_REQUIRED ACTION_: Go through the entries below. Copy each line in which "computer" appears.

(Beginning of RECORDS PROVIDED)

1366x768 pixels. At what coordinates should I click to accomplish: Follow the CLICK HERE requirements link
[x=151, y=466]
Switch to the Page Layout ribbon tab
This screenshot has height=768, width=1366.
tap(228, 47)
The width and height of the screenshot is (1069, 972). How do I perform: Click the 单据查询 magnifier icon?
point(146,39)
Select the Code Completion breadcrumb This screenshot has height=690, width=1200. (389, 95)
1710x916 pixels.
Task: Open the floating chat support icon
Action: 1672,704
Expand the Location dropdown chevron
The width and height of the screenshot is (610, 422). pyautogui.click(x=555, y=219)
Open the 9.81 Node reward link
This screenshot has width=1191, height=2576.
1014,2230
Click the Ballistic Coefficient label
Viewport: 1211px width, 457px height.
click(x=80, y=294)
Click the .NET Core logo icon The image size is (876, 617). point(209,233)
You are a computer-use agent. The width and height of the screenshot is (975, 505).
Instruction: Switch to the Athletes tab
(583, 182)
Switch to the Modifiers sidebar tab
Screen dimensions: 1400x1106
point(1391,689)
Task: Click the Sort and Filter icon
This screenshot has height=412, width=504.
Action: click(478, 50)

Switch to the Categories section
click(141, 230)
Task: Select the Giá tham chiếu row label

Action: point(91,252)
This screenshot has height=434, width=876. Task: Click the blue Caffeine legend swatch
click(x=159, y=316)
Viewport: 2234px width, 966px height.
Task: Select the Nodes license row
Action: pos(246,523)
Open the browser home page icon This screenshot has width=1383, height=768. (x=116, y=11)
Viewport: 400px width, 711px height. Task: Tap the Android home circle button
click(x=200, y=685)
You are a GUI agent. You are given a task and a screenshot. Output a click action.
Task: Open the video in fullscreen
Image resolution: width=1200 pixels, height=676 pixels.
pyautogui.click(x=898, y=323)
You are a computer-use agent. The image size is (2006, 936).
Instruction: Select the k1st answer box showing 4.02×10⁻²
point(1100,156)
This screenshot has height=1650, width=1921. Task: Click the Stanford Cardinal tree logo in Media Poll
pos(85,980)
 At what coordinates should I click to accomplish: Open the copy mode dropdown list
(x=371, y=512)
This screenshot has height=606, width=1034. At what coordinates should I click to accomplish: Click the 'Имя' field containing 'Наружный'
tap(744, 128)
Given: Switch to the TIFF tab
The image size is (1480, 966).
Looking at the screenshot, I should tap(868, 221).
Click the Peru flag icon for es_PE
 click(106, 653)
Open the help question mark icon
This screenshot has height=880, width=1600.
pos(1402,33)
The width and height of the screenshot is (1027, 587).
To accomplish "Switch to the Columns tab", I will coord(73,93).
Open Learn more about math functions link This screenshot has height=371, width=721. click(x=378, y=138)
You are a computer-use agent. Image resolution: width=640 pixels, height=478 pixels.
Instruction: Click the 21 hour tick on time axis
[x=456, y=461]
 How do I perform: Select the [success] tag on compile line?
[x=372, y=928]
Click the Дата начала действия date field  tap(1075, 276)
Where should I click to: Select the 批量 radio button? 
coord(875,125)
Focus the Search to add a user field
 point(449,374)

(End of RECORDS PROVIDED)

_SOLUTION TO THE PROBLEM_:
You are a computer-use agent. The width and height of the screenshot is (975, 505).
You are a computer-use agent. The image size is (2006, 936).
You are a computer-use agent. Image resolution: width=640 pixels, height=478 pixels.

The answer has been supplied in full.